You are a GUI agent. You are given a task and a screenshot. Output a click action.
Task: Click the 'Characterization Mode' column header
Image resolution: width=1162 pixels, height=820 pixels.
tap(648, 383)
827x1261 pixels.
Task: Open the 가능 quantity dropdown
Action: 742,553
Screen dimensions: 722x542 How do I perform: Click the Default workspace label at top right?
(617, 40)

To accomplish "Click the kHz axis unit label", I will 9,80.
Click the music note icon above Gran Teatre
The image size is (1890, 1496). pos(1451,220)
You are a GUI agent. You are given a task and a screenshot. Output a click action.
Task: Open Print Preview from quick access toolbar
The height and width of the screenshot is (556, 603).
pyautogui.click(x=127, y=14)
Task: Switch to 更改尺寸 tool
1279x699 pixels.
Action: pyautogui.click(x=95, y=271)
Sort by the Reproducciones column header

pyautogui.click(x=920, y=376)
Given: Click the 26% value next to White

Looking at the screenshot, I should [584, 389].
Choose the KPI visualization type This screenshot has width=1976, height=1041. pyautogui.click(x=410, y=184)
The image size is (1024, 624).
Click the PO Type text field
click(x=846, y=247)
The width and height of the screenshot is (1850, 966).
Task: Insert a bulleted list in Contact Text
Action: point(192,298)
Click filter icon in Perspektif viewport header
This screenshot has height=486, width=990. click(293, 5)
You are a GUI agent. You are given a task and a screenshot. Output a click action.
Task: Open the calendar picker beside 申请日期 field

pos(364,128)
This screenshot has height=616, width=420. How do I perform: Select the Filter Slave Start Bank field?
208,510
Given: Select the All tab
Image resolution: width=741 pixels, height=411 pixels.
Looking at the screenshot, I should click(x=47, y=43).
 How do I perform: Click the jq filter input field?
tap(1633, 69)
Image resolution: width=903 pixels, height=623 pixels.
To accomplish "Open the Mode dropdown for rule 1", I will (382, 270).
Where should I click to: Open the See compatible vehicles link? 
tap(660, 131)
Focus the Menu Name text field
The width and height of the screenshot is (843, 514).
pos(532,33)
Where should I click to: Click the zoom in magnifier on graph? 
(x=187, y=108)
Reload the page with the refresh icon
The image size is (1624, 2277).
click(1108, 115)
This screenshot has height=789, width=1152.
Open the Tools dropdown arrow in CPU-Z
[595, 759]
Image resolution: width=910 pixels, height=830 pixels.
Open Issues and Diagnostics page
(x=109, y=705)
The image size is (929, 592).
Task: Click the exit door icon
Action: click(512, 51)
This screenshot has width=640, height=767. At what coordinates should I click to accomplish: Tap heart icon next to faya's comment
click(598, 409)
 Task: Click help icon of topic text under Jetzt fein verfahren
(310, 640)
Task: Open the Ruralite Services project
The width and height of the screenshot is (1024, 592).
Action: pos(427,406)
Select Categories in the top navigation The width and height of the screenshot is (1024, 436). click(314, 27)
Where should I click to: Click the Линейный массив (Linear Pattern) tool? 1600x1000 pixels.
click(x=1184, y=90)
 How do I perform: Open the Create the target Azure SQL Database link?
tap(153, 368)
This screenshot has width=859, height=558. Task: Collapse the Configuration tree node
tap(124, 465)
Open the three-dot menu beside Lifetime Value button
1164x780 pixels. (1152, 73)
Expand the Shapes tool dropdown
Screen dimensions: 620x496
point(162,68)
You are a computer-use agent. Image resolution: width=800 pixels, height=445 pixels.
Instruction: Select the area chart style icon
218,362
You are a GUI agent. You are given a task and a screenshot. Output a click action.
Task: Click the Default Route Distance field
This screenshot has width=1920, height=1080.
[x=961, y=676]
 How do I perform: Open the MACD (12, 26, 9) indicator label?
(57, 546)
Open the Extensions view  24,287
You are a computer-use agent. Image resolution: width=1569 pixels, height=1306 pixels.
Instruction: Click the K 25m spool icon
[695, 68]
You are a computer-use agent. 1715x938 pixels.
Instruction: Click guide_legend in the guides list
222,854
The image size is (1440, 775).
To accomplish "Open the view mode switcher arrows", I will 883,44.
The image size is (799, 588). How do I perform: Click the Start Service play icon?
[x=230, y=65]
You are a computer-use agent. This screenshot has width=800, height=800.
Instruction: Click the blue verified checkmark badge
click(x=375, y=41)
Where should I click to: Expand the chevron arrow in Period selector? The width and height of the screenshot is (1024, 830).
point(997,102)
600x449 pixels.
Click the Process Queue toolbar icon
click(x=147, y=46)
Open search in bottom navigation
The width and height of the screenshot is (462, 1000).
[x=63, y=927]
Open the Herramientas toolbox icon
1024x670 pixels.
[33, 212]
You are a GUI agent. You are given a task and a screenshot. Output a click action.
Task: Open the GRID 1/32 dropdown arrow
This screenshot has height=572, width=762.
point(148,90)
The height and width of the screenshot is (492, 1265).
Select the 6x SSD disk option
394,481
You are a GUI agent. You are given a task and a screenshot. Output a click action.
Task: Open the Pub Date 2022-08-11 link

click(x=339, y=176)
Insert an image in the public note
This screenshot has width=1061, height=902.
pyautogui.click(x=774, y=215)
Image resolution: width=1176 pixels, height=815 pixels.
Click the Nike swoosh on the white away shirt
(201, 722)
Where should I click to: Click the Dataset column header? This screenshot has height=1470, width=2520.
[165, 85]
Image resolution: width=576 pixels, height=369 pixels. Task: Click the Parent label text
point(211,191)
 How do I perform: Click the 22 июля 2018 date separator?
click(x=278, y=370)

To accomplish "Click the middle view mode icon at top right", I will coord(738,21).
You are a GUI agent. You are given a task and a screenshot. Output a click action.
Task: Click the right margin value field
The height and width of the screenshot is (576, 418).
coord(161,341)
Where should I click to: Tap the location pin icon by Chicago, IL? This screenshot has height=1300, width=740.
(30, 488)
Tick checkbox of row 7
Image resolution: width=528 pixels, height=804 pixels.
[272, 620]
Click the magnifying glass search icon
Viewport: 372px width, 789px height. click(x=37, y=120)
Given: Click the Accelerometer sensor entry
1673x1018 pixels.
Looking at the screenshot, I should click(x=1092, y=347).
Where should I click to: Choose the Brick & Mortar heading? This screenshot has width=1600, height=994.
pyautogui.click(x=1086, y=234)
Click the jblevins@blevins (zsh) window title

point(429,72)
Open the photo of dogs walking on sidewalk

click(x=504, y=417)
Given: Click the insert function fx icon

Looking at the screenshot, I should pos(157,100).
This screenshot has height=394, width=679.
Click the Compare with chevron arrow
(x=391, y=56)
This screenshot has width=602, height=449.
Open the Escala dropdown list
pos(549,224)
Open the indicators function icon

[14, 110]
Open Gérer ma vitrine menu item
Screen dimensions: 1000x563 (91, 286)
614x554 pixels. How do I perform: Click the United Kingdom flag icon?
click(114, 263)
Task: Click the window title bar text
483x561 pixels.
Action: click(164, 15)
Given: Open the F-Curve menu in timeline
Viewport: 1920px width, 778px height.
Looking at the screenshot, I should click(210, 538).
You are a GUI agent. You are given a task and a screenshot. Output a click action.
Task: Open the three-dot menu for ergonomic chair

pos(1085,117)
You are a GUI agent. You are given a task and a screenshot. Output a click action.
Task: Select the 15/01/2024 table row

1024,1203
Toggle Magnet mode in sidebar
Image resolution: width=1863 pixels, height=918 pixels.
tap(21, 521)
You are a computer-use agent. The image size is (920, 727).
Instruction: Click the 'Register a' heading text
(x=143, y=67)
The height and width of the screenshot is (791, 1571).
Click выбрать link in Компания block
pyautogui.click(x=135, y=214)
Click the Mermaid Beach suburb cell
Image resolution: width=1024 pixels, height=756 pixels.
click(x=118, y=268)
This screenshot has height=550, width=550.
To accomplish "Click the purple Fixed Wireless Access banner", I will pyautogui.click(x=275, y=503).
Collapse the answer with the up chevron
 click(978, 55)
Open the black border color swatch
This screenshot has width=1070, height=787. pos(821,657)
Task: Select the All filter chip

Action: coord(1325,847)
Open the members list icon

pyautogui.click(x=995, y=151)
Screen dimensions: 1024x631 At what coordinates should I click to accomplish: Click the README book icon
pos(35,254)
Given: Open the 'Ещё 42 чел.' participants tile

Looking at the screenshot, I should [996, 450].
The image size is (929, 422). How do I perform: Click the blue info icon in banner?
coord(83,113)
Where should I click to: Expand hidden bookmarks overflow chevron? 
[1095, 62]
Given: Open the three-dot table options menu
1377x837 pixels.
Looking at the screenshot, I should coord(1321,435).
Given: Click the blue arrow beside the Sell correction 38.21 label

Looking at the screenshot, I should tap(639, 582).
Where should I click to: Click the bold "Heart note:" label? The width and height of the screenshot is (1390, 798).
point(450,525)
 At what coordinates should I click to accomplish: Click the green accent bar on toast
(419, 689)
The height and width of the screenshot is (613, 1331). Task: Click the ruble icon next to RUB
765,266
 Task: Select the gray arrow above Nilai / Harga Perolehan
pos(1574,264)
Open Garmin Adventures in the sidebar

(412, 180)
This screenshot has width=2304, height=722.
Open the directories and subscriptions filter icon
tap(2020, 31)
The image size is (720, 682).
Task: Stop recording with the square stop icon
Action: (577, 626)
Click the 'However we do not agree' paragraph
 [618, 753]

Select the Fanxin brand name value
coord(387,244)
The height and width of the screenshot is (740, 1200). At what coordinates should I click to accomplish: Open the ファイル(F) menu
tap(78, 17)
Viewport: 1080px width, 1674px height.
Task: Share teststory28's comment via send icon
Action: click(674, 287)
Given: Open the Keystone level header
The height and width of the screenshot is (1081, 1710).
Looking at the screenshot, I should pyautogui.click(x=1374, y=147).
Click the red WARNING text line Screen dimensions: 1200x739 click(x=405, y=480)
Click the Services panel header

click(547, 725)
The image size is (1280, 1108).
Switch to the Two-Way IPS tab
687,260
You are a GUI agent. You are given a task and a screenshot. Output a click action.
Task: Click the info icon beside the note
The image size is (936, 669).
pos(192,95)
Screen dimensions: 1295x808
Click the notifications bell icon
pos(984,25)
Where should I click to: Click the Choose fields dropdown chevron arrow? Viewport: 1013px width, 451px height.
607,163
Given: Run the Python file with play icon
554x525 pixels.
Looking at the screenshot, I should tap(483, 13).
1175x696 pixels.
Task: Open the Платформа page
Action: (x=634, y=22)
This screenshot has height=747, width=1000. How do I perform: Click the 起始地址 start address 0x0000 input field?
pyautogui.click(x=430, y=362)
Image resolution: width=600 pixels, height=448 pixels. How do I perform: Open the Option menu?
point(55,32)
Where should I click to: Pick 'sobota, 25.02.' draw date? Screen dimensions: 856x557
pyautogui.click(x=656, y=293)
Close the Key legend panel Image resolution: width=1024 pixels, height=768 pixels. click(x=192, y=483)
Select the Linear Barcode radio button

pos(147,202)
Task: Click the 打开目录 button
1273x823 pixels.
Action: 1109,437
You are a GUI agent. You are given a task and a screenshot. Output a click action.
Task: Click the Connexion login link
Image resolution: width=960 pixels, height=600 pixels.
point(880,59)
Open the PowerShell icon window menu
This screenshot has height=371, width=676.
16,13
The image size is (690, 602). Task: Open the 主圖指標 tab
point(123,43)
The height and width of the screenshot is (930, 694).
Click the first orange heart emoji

☆ ☆ ☆

▶ Instructions to follow
Only the lines above from the one with "You are a computer-use agent. This" through the one with "Open search in bottom navigation" should be duplicated, character for character.

▶ Written solution
You are a computer-use agent. This screenshot has width=800, height=800.
Instruction: Click the blue verified checkmark badge
click(x=375, y=41)
Where should I click to: Expand the chevron arrow in Period selector? The width and height of the screenshot is (1024, 830).
point(997,102)
600x449 pixels.
Click the Process Queue toolbar icon
click(x=147, y=46)
Open search in bottom navigation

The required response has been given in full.